_SHORT EXERCISE_
Please copy the rows below without any change, starting with the row that contains "[Facebook] (292, 202)" and ending with the row that contains "Technical Sales Engineer", both included.
* * * *
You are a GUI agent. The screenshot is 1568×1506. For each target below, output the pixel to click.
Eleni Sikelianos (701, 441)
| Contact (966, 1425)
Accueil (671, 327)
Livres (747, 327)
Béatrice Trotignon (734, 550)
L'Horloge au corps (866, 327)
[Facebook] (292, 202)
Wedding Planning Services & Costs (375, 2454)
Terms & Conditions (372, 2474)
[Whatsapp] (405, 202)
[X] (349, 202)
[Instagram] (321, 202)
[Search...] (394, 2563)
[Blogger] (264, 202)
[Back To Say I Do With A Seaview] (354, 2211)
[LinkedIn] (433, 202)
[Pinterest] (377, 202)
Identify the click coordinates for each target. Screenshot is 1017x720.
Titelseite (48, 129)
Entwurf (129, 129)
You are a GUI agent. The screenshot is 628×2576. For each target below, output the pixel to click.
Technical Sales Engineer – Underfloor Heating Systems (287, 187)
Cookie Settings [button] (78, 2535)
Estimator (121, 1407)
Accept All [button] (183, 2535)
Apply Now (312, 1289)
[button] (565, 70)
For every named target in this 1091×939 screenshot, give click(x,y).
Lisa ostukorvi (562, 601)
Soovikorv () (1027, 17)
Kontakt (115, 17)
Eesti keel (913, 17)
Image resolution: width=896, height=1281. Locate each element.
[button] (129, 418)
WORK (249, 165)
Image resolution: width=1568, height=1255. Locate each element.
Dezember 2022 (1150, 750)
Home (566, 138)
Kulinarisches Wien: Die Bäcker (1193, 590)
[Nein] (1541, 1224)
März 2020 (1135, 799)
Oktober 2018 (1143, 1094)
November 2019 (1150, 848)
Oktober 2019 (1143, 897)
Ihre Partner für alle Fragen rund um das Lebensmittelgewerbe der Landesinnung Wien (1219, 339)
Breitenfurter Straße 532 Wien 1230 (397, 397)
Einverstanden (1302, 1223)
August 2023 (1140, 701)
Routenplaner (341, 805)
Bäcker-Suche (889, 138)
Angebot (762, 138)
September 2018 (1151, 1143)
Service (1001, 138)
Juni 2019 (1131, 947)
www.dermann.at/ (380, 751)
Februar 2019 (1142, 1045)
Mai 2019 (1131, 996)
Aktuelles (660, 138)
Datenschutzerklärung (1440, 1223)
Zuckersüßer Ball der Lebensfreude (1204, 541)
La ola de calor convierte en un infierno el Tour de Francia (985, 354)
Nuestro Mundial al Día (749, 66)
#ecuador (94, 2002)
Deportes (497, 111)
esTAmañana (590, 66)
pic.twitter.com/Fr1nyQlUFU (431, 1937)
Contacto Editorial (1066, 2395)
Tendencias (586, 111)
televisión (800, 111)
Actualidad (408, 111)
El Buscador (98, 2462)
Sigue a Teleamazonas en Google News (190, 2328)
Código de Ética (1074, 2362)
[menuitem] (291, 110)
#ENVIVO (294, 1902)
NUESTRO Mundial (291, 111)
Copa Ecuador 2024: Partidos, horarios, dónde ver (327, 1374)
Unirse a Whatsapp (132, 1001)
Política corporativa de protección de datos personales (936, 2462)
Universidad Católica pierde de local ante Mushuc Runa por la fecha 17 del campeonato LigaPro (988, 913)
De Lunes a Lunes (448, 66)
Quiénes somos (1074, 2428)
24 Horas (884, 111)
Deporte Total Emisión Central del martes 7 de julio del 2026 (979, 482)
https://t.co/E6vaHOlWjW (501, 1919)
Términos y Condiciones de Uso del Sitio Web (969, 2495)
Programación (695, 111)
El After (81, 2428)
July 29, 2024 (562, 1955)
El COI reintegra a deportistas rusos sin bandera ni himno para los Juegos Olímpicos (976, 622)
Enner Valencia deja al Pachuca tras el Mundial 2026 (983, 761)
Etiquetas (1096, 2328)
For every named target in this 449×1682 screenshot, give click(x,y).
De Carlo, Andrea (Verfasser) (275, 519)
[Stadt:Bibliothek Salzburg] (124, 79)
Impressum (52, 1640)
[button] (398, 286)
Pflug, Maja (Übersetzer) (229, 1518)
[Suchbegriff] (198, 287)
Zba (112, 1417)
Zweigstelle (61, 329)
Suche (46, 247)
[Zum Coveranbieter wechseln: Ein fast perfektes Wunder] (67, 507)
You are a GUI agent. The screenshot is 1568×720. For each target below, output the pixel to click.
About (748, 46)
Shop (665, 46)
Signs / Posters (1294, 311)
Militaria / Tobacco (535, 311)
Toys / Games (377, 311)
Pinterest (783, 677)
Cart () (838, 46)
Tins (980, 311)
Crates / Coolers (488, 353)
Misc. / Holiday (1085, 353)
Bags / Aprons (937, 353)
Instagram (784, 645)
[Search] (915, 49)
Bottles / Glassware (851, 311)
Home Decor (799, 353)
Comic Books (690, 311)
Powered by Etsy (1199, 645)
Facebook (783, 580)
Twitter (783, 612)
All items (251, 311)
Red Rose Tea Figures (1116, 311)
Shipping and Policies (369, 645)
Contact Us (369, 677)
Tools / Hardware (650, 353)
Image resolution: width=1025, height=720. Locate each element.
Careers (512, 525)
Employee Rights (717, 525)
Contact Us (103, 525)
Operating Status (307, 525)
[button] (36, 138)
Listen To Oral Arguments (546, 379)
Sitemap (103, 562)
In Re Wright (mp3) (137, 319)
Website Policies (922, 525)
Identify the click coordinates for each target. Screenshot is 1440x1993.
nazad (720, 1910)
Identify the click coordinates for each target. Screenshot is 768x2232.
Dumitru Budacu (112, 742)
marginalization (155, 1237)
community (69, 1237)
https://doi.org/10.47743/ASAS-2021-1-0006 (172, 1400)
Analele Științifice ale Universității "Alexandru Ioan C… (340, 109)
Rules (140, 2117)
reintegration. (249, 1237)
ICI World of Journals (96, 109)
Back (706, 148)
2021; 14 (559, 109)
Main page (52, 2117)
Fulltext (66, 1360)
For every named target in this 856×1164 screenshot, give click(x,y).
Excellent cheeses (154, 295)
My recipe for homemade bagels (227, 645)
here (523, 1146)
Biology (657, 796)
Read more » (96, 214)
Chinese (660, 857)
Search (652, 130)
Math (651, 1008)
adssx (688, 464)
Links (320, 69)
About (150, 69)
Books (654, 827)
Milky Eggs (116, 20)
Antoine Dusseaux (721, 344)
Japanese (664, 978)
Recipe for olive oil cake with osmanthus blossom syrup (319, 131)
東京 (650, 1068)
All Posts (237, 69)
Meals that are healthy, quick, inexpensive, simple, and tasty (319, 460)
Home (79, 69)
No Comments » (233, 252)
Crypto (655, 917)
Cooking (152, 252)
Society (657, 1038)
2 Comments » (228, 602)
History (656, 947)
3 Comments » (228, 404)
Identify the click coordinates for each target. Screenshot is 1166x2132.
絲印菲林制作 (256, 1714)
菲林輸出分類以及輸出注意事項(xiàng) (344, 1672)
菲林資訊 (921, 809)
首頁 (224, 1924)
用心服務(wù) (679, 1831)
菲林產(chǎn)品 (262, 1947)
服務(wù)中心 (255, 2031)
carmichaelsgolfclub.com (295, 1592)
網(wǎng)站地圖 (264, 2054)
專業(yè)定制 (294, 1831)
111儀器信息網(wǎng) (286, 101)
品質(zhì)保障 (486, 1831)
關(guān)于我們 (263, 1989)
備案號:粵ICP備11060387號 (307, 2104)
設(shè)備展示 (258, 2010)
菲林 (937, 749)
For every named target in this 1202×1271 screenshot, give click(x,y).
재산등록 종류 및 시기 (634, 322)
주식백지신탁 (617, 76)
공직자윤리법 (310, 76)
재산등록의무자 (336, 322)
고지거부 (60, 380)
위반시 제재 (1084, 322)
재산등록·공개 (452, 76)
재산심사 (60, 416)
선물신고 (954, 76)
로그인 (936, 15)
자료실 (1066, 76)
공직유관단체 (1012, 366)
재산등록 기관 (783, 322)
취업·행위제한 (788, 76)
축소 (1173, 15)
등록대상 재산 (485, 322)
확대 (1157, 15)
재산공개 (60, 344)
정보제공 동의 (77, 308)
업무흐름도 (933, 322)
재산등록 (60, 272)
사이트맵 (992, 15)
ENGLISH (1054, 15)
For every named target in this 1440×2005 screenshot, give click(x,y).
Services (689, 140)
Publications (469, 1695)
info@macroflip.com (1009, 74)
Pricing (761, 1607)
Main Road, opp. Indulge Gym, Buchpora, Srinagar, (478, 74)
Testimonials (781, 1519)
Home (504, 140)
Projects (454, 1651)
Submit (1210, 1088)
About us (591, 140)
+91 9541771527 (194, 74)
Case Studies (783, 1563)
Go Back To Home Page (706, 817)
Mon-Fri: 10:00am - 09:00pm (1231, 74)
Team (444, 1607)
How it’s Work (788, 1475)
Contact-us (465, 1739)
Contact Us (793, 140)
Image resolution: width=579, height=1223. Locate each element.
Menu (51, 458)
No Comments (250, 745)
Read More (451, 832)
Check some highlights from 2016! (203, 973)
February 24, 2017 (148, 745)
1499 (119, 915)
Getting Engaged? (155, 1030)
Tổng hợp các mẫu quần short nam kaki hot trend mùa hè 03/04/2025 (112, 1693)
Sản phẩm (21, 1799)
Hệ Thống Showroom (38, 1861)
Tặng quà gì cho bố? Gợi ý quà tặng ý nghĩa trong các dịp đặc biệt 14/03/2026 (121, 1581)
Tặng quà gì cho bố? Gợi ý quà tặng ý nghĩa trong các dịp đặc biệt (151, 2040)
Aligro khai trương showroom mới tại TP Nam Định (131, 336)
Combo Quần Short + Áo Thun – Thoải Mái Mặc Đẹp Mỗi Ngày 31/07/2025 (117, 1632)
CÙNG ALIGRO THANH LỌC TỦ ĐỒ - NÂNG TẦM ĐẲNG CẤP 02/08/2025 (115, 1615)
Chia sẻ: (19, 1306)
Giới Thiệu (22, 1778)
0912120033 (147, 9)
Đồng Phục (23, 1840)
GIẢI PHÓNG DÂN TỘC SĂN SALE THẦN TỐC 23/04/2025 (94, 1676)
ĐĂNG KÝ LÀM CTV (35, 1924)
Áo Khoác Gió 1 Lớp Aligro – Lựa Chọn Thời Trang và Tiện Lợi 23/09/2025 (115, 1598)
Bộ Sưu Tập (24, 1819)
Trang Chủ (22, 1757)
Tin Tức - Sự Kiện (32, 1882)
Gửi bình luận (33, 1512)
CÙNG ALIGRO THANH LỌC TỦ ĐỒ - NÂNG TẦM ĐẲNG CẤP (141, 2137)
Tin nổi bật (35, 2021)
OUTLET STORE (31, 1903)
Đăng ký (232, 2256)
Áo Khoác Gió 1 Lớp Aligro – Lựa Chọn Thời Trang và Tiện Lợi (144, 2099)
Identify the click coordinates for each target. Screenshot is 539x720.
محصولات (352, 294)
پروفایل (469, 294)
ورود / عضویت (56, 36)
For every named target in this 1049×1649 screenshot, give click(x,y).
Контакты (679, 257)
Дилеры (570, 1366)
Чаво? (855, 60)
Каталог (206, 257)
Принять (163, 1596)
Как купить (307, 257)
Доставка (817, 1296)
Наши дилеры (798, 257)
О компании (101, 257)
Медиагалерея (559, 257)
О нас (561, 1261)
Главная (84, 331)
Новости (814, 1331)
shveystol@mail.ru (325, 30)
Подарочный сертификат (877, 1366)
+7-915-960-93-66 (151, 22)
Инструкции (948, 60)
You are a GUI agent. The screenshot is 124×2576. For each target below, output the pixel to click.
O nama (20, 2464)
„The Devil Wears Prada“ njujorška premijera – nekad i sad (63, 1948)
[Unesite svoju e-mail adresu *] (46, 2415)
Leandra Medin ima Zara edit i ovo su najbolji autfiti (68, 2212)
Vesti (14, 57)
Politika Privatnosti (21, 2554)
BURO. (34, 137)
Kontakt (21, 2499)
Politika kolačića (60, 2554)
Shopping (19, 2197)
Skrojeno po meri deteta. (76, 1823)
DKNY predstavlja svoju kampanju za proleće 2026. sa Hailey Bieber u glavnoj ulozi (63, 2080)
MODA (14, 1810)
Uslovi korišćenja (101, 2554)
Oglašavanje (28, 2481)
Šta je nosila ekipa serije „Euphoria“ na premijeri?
* * * *
_EXERCISE ANSWER_
[Facebook] (292, 202)
Wedding Planning Services & Costs (375, 2454)
Terms & Conditions (372, 2474)
[Whatsapp] (405, 202)
[X] (349, 202)
[Instagram] (321, 202)
[Search...] (394, 2563)
[Blogger] (264, 202)
[Back To Say I Do With A Seaview] (354, 2211)
[LinkedIn] (433, 202)
[Pinterest] (377, 202)
Identify the click coordinates for each target. Screenshot is 1017x720.
Titelseite (48, 129)
Entwurf (129, 129)
You are a GUI agent. The screenshot is 628×2576. For each target below, output the pixel to click.
Technical Sales Engineer – Underfloor Heating Systems (287, 187)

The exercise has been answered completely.